Dominique A a annoncé mardi 28 avril qu’il refusait désormais de se produire dans certaines salles parisiennes liées à Vincent Bolloré, geste publié sur ses réseaux et directement lié à la crise qui secoue la maison d’édition Grasset. Cette décision relance le débat sur l’indépendance culturelle et les liens entre propriétaires de médias et artistes.
Dans son message, l’auteur-compositeur explique, à titre personnel, qu’il n’ira plus jouer dans les salles parisiennes détenues par le groupe autour de Vincent Bolloré, en citant notamment L’Olympia et le Casino de Paris. Ces établissements, symboles de la scène musicale parisienne, sont aujourd’hui rattachés à des sociétés contrôlées par l’homme d’affaires.
À 57 ans, Dominique A connaît bien ces planches : il a fait sa première apparition à L’Olympia en 1996 et y est retourné en 2023 après la sortie de son quinzième album, Le Monde réel. Son geste s’inscrit donc autant dans un choix d’éthique que dans une histoire artistique personnelle.
Les raisons invoquées
Le point de départ affiché par l’artiste est la polémique autour de Grasset : la révocation d’Olivier Nora, directeur pendant 26 ans, a provoqué la colère d’environ 200 auteurs qui ont signé une lettre commune.
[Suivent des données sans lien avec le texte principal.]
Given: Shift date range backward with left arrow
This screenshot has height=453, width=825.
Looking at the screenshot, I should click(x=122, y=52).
Dominique A reproche au propriétaire — qu’il qualifie lui-même — d’agir pour favoriser une orientation politique qui lui déplaît, et il étend son boycott aux boutiques Relay gérées par une filiale du même groupe.
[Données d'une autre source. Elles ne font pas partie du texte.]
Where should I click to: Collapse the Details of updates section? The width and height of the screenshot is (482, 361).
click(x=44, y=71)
Le remous a pris une dimension nationale : des voix du monde littéraire et politique, y compris au plus haut niveau de l’État, ont appelé au respect du pluralisme éditorial. Pour beaucoup d’auteurs, la mise à l’écart d’un directeur historique a été vécue comme un signal préoccupant sur l’autonomie des maisons d’édition.
- Pour le public : des annulations ou des changements de salle possibles pour les concerts à venir si d’autres artistes suivent le mouvement.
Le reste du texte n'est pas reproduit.